WORK TASK ▸ This task is to restate all of the entries exactly.
-- GIVEN RECORDS follows --
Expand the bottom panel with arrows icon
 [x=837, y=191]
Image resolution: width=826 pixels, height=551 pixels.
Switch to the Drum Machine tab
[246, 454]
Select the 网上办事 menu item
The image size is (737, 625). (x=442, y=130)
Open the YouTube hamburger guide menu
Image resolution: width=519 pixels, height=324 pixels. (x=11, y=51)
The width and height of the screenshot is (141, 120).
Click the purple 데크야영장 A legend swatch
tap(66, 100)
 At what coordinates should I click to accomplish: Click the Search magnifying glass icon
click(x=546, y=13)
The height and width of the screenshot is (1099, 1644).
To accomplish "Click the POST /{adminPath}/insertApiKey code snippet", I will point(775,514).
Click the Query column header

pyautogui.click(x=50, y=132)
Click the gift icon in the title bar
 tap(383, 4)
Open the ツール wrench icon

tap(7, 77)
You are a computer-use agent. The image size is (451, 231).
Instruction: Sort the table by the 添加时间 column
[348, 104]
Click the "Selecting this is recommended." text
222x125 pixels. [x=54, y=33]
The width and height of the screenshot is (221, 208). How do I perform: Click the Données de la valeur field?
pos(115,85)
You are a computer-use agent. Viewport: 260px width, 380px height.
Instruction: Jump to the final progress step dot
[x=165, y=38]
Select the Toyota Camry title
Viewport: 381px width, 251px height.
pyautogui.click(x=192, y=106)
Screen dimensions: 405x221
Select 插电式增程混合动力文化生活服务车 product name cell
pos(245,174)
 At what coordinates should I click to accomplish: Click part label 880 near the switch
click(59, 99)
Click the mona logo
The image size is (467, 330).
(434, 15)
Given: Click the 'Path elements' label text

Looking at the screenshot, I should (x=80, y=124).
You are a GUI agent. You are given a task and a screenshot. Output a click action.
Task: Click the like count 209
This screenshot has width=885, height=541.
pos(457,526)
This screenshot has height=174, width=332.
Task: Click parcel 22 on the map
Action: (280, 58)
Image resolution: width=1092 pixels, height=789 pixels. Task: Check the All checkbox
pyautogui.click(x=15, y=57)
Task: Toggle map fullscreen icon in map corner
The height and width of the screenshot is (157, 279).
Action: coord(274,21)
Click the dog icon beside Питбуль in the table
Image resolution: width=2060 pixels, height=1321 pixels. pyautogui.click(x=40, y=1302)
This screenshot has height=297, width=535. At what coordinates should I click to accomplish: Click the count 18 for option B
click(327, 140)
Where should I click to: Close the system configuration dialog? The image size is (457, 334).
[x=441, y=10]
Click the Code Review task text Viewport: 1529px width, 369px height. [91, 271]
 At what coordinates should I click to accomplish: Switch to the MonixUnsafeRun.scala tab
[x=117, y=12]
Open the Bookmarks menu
-- GIVEN RECORDS concluded --
TASK ANSWER ▸
Expand the bottom panel with arrows icon
 [x=837, y=191]
Image resolution: width=826 pixels, height=551 pixels.
Switch to the Drum Machine tab
[246, 454]
Select the 网上办事 menu item
The image size is (737, 625). (x=442, y=130)
Open the YouTube hamburger guide menu
Image resolution: width=519 pixels, height=324 pixels. (x=11, y=51)
The width and height of the screenshot is (141, 120).
Click the purple 데크야영장 A legend swatch
tap(66, 100)
 At what coordinates should I click to accomplish: Click the Search magnifying glass icon
click(x=546, y=13)
The height and width of the screenshot is (1099, 1644).
To accomplish "Click the POST /{adminPath}/insertApiKey code snippet", I will point(775,514).
Click the Query column header

pyautogui.click(x=50, y=132)
Click the gift icon in the title bar
 tap(383, 4)
Open the ツール wrench icon

tap(7, 77)
You are a computer-use agent. The image size is (451, 231).
Instruction: Sort the table by the 添加时间 column
[348, 104]
Click the "Selecting this is recommended." text
222x125 pixels. [x=54, y=33]
The width and height of the screenshot is (221, 208). How do I perform: Click the Données de la valeur field?
pos(115,85)
You are a computer-use agent. Viewport: 260px width, 380px height.
Instruction: Jump to the final progress step dot
[x=165, y=38]
Select the Toyota Camry title
Viewport: 381px width, 251px height.
pyautogui.click(x=192, y=106)
Screen dimensions: 405x221
Select 插电式增程混合动力文化生活服务车 product name cell
pos(245,174)
 At what coordinates should I click to accomplish: Click part label 880 near the switch
click(59, 99)
Click the mona logo
The image size is (467, 330).
(434, 15)
Given: Click the 'Path elements' label text

Looking at the screenshot, I should (x=80, y=124).
You are a GUI agent. You are given a task and a screenshot. Output a click action.
Task: Click the like count 209
This screenshot has width=885, height=541.
pos(457,526)
This screenshot has height=174, width=332.
Task: Click parcel 22 on the map
Action: (280, 58)
Image resolution: width=1092 pixels, height=789 pixels. Task: Check the All checkbox
pyautogui.click(x=15, y=57)
Task: Toggle map fullscreen icon in map corner
The height and width of the screenshot is (157, 279).
Action: coord(274,21)
Click the dog icon beside Питбуль in the table
Image resolution: width=2060 pixels, height=1321 pixels. pyautogui.click(x=40, y=1302)
This screenshot has height=297, width=535. At what coordinates should I click to accomplish: Click the count 18 for option B
click(327, 140)
Where should I click to: Close the system configuration dialog? The image size is (457, 334).
[x=441, y=10]
Click the Code Review task text Viewport: 1529px width, 369px height. [91, 271]
 At what coordinates should I click to accomplish: Switch to the MonixUnsafeRun.scala tab
[x=117, y=12]
Open the Bookmarks menu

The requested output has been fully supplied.